Around 3,200 people braved the rain to attend the protest march in the heart of the city, according to a police spokeswoman.
Demonstrators rallied under the slogan “never again is now”, a reference to the Holocaust and the crimes committed by the Nazi government.
Anti-Semitism had become “commonplace” in society, Josef Schuster, president of the Central Council of Jews in Germany told the crowd at the protest.
“Sometimes I do not recognise this country,” Schuster said.
Germany has registered hundreds of criminal offences linked to the war in Gaza since the conflict was triggered by Hamas’s October 7 attack on Israel.
Among those cases were an increasing number of anti-Semitic incidents, including the targeting of a Berlin synagogue with Molotov cocktails in October.

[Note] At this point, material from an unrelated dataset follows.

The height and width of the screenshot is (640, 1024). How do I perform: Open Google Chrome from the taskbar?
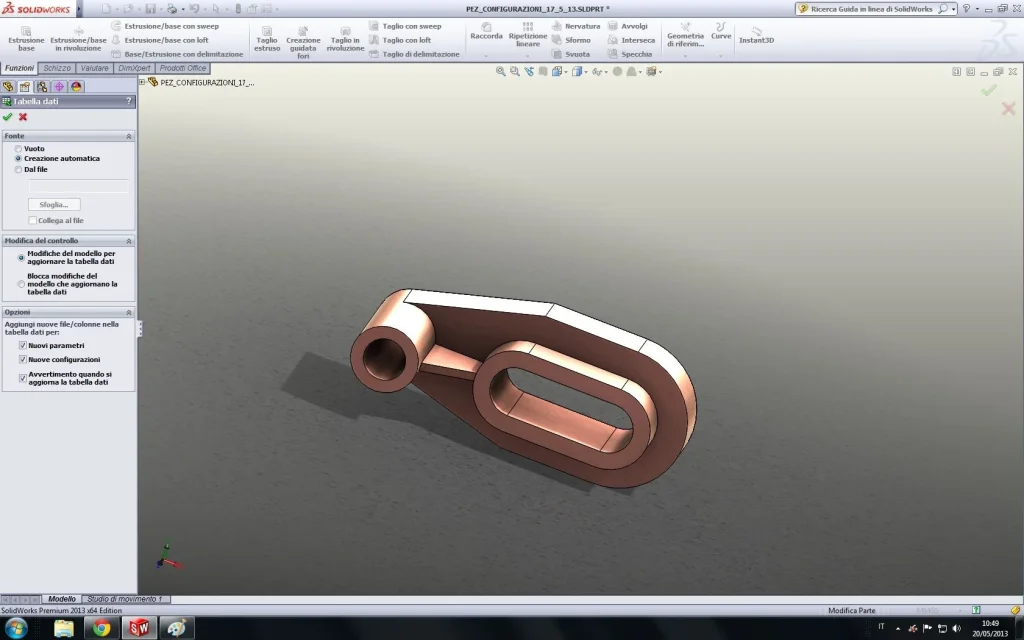101,628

On Sunday, Berlin police said authorities were investigating an incident in the capital in which a swastika was daubed on the door of a house displaying an Israeli flag.
“If you speak Hebrew on the street, I always turn around to see who is behind me,” Nadine Meshulam, an Israeli woman living in Berlin told AFP at the protest.
“Lately you worry more simply about everyday life,” Meshulam said.
A pro-Palestinian demonstration was also held in the centre of Berlin on Sunday, drawing up to 2,500 people at its peak, according to police.
Israel on Saturday counted 137 hostages who remain in Gaza, out of around 240 taken on October 7 during attacks that killed about 1,200 people, mostly civilians, according to Israeli officials.
Israel’s retaliatory bombardment and ground offensive targeting Hamas has killed at least 17,997 people in Gaza, most of them women and children, according to the latest toll from the Hamas-run territory’s health ministry.